• **Texte fourni**:
========
Coronavirus et le sport: le temps du recul et de la réflexion

La pause-coronavirus contraignante devrait, en principe, pousser les décideurs dans les fédérations et les clubs à prendre le temps du recul et de la réflexion pour se pencher sur le devenir du sport. Une réflexion qui doit se baser sur un diagnostic méticuleux d’un sport malade pour inventorier les maux qui le rongent depuis des décennies afin de lui trouver un remède de choc. Car l’expérience nous a montré que la politique des petits pas n’a fait que compliquer les choses notamment en matière de gouvernance, de gouvernants et de gouvernés.

La loi 30.09 relative à l’éducation physique et aux sport a été promulguée le 24 août 2010 (dahir 1-10-150), son décret d’application (2-10-628) le 4 novembre 2011 mais son application demeure chancelante malgré quelques avancées. Ladite loi stipule que «toute association sportive disposant d’une section sportive, dont plus de 50% des licenciés majeurs sont professionnels, doit créer une société sportive et en demeurer associée en vue d’assurer la gestion de ladite section».

Or jusqu’à maintenant, la plupart des clubs sont gérés avec un amateurisme déconcertant selon le statut d’associations sportives des années 50. Le football qui est le sport le plus populaire et le mieux loti en moyens financiers et en infrastructures demeure géré par un « professionnalisme » d’amateurs où seule une petite poignée d’équipes s’est transformée en société anonyme.
========
• **Données recueillies**:
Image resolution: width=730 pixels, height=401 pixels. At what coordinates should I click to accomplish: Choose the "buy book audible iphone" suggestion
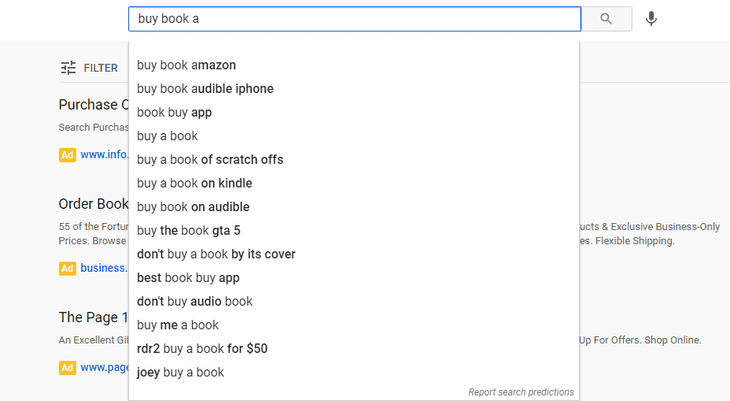coord(205,89)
========
D'après le texte fourni, à quelle date la loi 30.09 a-t-elle été promulguée ?

• **Cadre de réponse**:
Le 24 août 2010.